Content creators do not deserve their upvotes or rewards just for being here. All their votes literally come out of the pockets of the curators (via inflation). Content creators need to convince curators that their content has value... and giving curators a higher percentage of each vote makes that an easier argument, because the curator gives up less value with each vote, and stands to gain more from being early in recognizing the value of the content.

I am opposed to the EIP, but not because content creators will lose value that they deserve. I am opposed to it because changing the rules makes the risks of holding stake higher. Risks devalue the technology and devalue the stake. I am opposed to it because it's a diversion. I'm opposed to it because the changes don't anticipate 'bad actor' scenarios.
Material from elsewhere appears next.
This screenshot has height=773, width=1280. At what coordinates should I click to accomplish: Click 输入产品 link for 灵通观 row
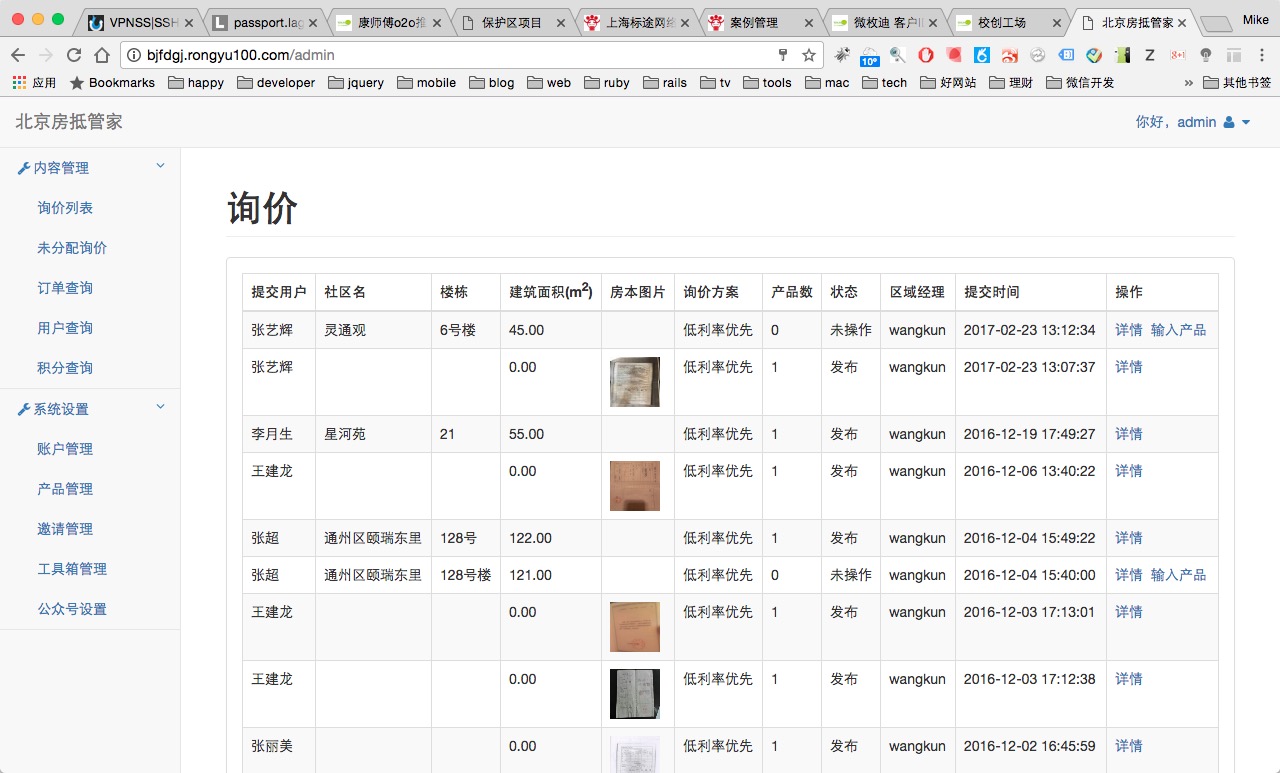click(x=1178, y=330)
If it has to be done (which I don't think it does) then it does not go far enough because it still operates from the idea that content creators deserve the most because they work the hardest.

Whence Value?

Where does value come from? Marx said it comes from labor.

The rest of modern economics is built on marginalism: the value of anything comes from somebody's subjective willingness to pay.

Steem is breaking down because all the content creators are Marxists, while the money comes from Marginalists.

Can a marginalist survive in a marxist world? Can a marxist survive in a marginalist world? Which kind of world is Steem?

I'll give you a hint... the code-base is marginalist, but the culture is Marxist and the schism is causing the breakdown.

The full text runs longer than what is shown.